Reproduce the data verbatim, starting at the line that contains "Task: Switch to the Console tab" and ending at the line that contains "Image resolution: width=977". Leave the pictures out of your answer.

— RECORDS PROVIDED —
---------------

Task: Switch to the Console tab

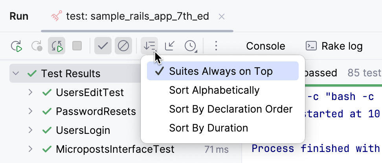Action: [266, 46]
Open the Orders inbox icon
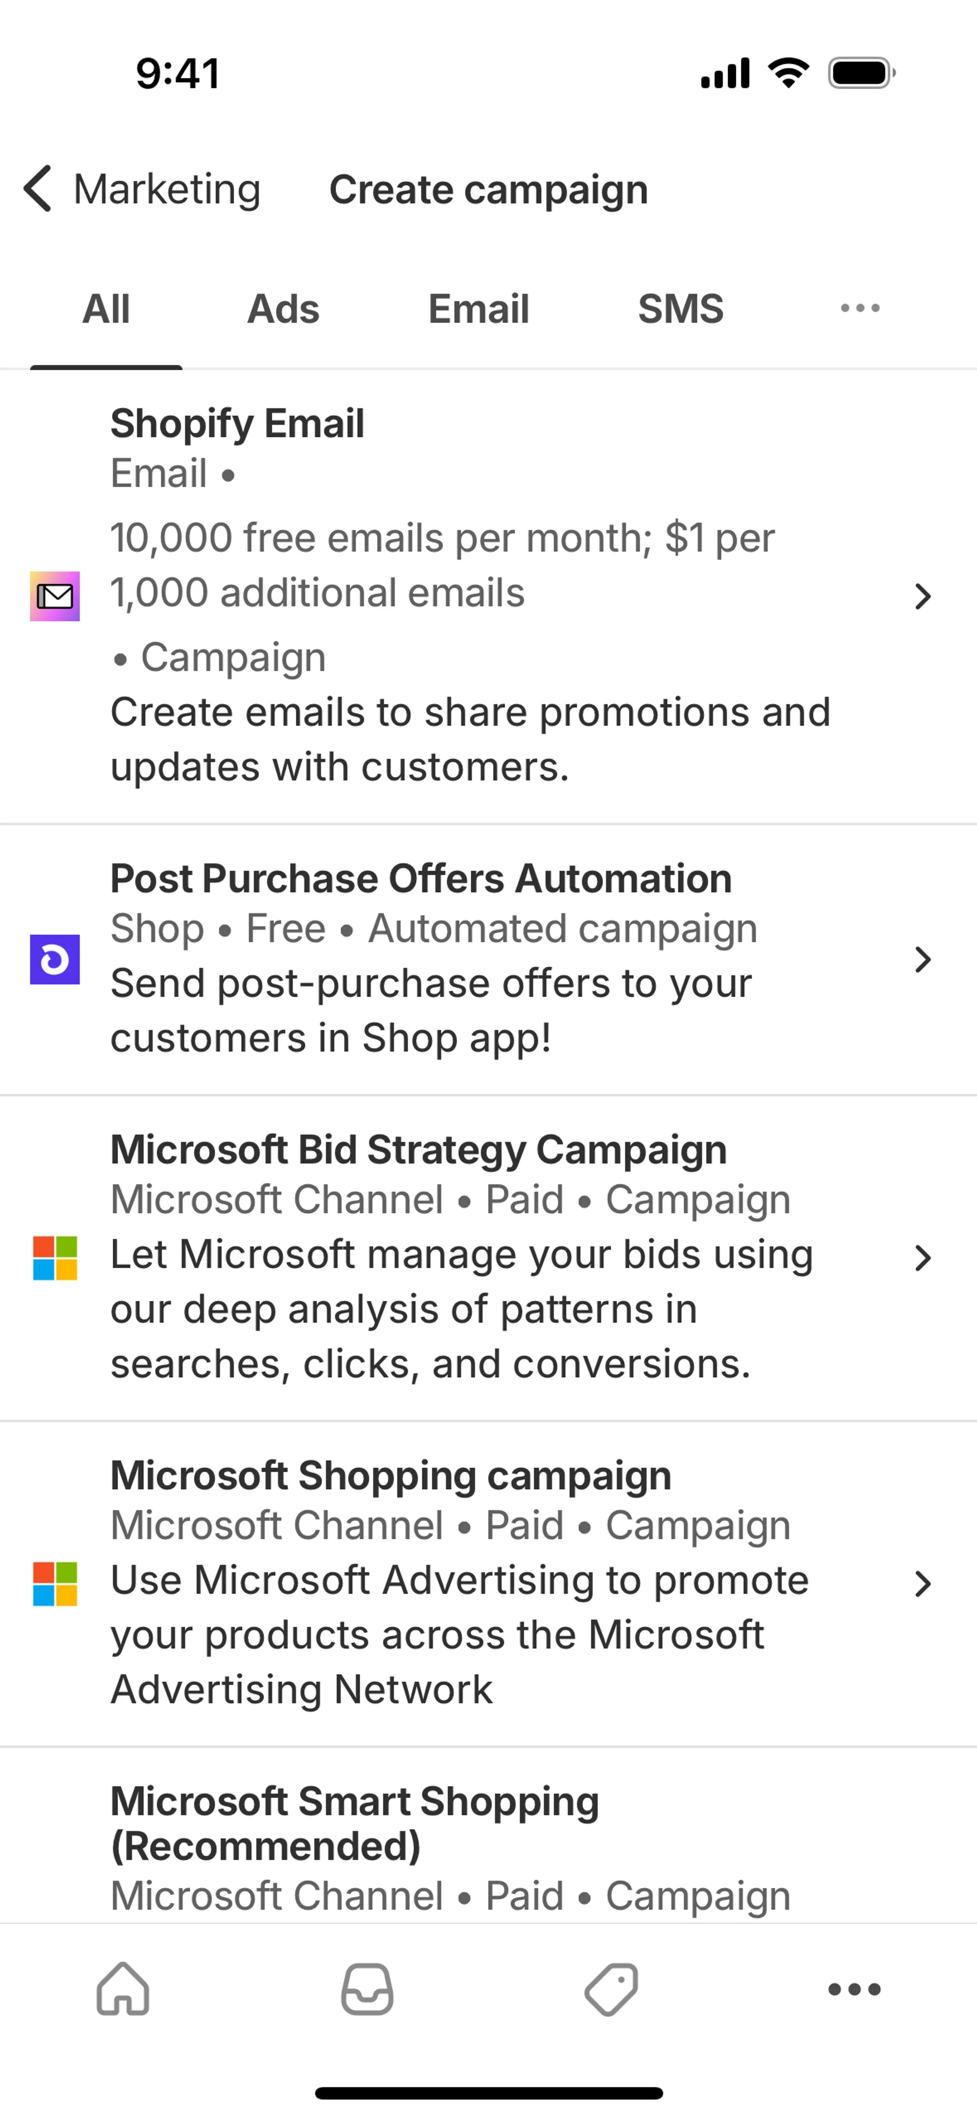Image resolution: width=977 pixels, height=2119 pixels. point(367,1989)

---------------

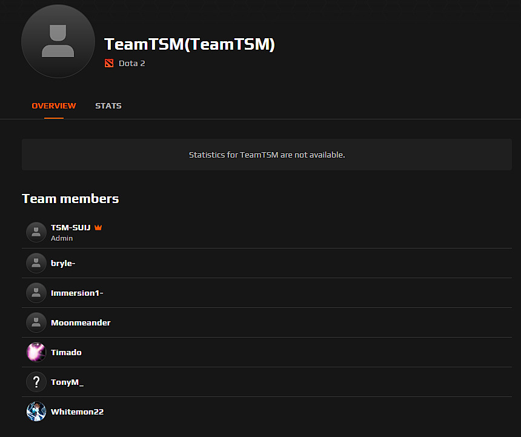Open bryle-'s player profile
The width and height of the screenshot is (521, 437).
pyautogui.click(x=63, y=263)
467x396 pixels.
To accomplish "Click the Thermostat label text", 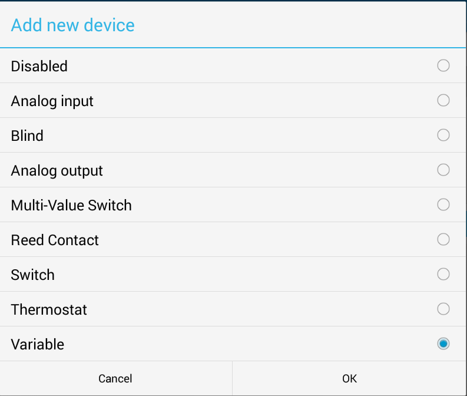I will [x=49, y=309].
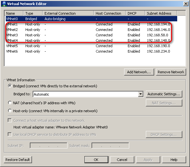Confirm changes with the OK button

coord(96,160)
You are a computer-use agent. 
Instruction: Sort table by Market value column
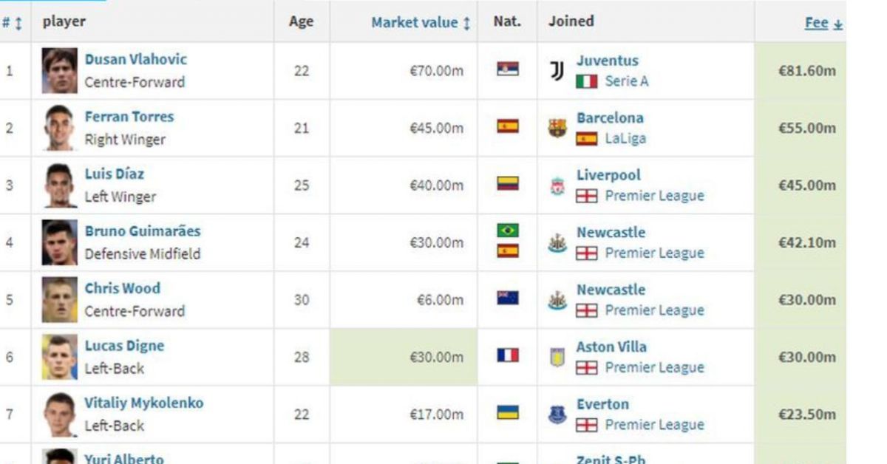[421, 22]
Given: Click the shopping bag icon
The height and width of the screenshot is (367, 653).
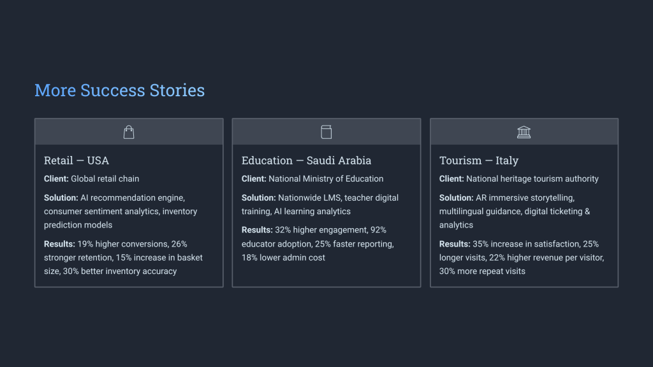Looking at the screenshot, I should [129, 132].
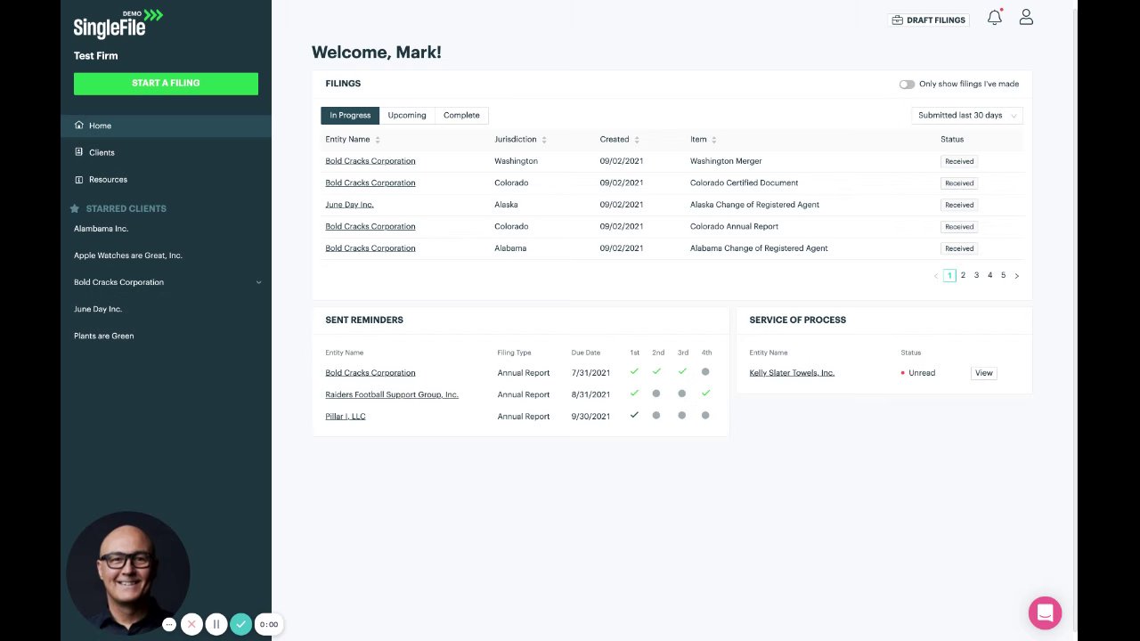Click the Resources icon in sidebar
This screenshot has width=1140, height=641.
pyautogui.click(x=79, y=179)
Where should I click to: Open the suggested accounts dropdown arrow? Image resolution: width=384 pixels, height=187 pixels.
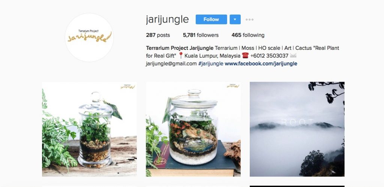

---------------

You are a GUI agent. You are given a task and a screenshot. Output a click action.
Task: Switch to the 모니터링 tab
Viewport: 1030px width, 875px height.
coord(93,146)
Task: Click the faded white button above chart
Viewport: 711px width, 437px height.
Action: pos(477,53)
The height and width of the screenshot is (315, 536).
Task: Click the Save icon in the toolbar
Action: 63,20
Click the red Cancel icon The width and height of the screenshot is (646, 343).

---------------

— EXPECTED OUTPUT —
Task: Switch to the Console tab

Action: [266, 46]
Open the Orders inbox icon
Image resolution: width=977 pixels, height=2119 pixels. point(367,1989)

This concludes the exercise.